There are legal robocalls. Those are robocalls for purely informational purposes, political calls or charity calls. If they then try to sell you something, they become illegal robocalls.

If you get a robocall you believe is illegal, hang up. Do not press a number. Make note of the number and the time and date you received the call and report the call to the FTC.

You can also block numbers on your cellphone after you’ve decided they are spam. Then you won’t receive calls from that number. Unfortunately, spammers and scammers use many different numbers, so blocking will be of limited help.

Calls from “Spoofed” numbers

If you get unwanted sales or robocalls from numbers that appear to be local, you should report them to the FTC. Even if the call appeared to come from the real phone number of a friend, you should report it. You will not get your friend in trouble. The FTC has the ability to figure out that someone else was using the number illegally.

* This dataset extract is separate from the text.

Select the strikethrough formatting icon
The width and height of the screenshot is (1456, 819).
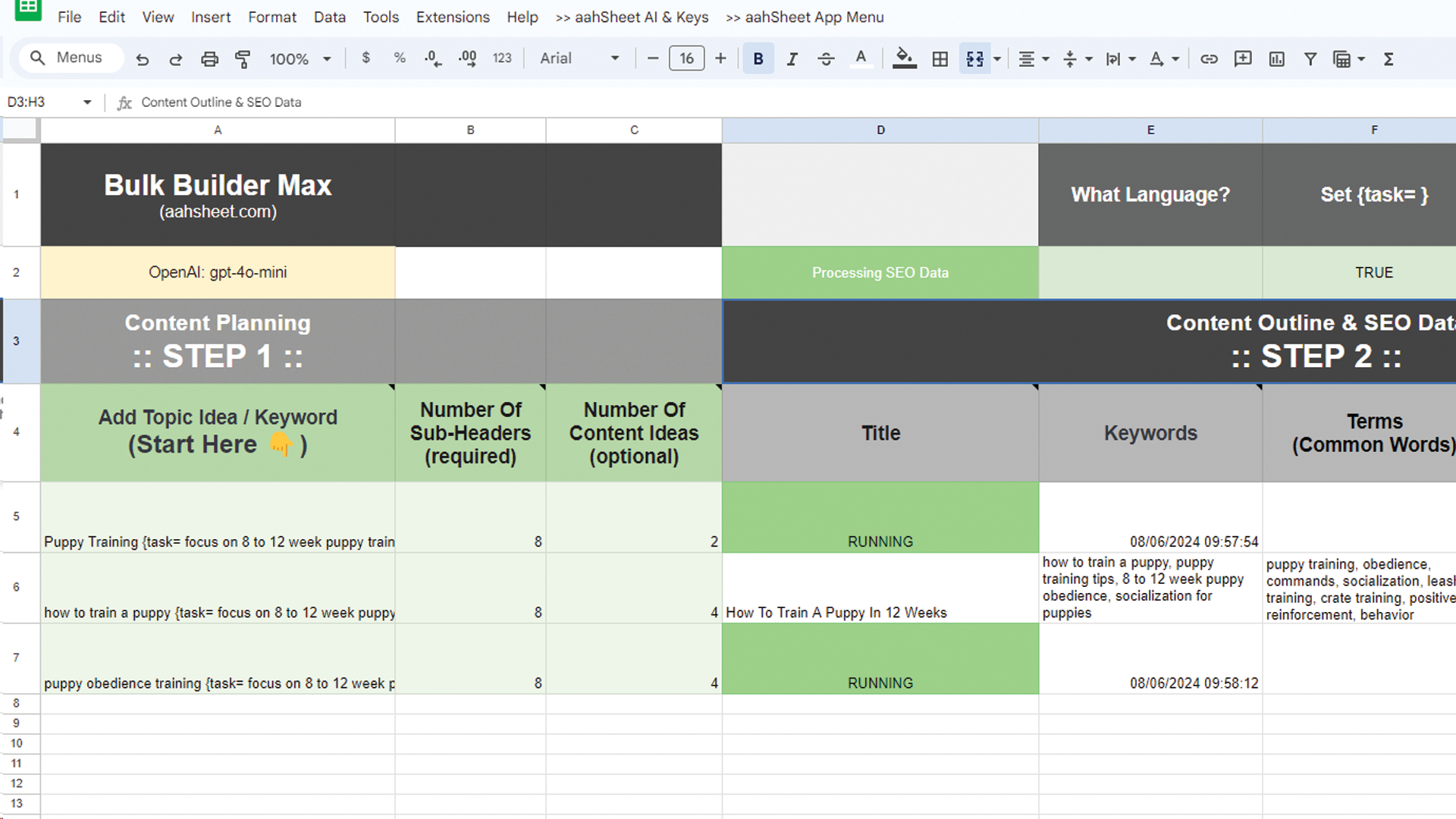click(824, 58)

Reporting calls to the FTC

You may report unwanted calls and illegal robocalls after you have been on the “do not call” registry for 31 days. Calls that are legal are those from charities, political organizations and telephone surveyors.

To report a call:

Note the time and date of the call, the phone number it appears to be from and the subject of the call.

Go to ftc.gov/complaint (the FTC wants complaints online, not by phone), decide what kind of illegal call you received and fill out the online form. A support team can help via chat if you have problems. You can even report fraudulent emails here.

You can call the “Do Not Call” registry to file a complaint as well: 1-888-382-1222.

Contact Johanna Eubank at

jeubank@tucson.com.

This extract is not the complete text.